Nokogiri: Clean up data output

190 Views Asked by At

I am trying to scrape player information from MLS sites to create a map of where the players come from, as well as other information. I am as new to this as it gets.

So far I have used this code:

require 'HTTParty'
require 'Nokogiri'
require 'JSON'
require 'Pry'
require 'csv'

page = HTTParty.get('https://www.atlutd.com/players')

parse_page = Nokogiri::HTML(page)

players_array = []

parse_page.css('.player_list.list-reset').css('.row').css('.player_info').map do |a|
    player_info = a.text
    players_array.push(player_info)
end

#CSV.open('atlantaplayers.csv', 'w') do |csv|
#   csv << players_array
#end

pry.start(binding)

The output of the pry function is:

"Miguel Almirón10\nMidfielder\n-\nAsunción, ParaguayAge:\n23\nHT:\n5' 9\"\nWT:\n140\n"

Which when put into the csv creates this in a single cell:

"Miguel Almirón10
Midfielder
-
Asunción, ParaguayAge:
23
HT:
5' 9""
WT:
140
"

I've looked into things and have determined that it is possible nodes (\n)? that is throwing off the formatting.

My desired outcome here is to figure out how to get the pry output into the array as follows:

Miguel, Almiron, 10, Midfielder, Asuncion, Paraguay, 23, 5'9", 140

Bonus points if you can help with the accent marks on names. Also if there is going to be an issue with height, is there a way to convert it to metric?

Thank you in advance!

2

There are 2 best solutions below

0
On

I've looked into things and have determined that it is possible nodes (\n)? that is throwing off the formatting.

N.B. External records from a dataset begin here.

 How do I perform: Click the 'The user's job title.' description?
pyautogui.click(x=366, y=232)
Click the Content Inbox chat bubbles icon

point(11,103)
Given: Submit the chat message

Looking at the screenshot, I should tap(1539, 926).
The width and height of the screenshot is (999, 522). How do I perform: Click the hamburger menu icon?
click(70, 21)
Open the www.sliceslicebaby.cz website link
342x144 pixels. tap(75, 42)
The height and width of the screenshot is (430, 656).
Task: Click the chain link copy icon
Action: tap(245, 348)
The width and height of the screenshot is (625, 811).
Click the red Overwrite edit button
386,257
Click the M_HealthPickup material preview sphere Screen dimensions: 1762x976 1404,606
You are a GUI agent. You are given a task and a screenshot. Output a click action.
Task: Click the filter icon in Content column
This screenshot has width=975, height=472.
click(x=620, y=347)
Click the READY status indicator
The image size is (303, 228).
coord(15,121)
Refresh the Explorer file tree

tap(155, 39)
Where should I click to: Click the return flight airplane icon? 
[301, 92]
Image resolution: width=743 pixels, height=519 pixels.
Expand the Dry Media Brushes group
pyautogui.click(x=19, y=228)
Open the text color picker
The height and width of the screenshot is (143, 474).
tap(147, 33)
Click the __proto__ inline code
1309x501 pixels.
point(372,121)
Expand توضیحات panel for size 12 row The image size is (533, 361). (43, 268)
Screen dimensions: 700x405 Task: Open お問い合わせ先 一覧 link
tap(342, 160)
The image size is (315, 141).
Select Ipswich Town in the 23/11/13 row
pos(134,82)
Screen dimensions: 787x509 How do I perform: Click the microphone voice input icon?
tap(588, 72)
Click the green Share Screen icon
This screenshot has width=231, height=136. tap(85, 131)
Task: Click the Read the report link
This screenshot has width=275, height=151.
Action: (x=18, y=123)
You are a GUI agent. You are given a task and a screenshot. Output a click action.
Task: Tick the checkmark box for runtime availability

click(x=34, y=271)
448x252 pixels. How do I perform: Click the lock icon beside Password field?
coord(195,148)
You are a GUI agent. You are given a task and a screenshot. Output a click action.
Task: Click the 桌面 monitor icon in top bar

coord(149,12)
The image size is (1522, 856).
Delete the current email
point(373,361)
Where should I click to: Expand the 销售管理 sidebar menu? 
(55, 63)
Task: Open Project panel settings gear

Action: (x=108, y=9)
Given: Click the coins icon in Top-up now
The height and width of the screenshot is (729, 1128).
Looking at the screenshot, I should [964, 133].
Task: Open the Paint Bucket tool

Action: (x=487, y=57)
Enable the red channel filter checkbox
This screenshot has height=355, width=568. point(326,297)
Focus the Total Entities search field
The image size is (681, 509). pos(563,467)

Yes that's why it's showing in this odd format, you can strip the rendered text to remove extra spaces/lines then your text will show without the \ns

player_info = a.text.strip

[1] pry(main)> "Miguel Almirón10\n".strip
=> "Miguel Almirón10"

This will only remove the \n if you wish to store them in a CSV in this order Miguel, Almiron, 10, Midfielder, Asuncion, Paraguay, 23, 5'9", 140 then you might want to split by spaces and then create an array for each row so when pushing the line to the CSV file it will look like this:

csv << ["Miguel", "Almiron", 10, "Midfielder", "Asuncion", "Paraguay", 23, "5'9\"", 140]

with the accent marks on names

you can use the transliterate method which will remove accents

[8] pry(main)> ActiveSupport::Inflector.transliterate("Miguel Almirón10")
=> "Miguel Almiron10"

See http://api.rubyonrails.org/classes/ActiveSupport/Inflector.html#method-i-transliterate and you might want to require 'rails' for this

0
On

Here's what I would use, i18n and people gems:

require 'people'
require "i18n"

I18n.available_locales = [:en]
@np = People::NameParser.new

players_array = []

parse_page.css('.player_info').each do |div|
  name = @np.parse I18n.transliterate(div.at('.name a').text)
  players_array << [
    name[:first],
    name[:last],
    div.at('.jersey').text,
    div.at('.position').text,
  ]
end

# => [["Miguel", "Almiron", "10", "Midfielder"],
# ["Mikey", "Ambrose", "22", "Defender"],
# ["Yamil", "Asad", "11", "Forward"],
# ...

That should get you started.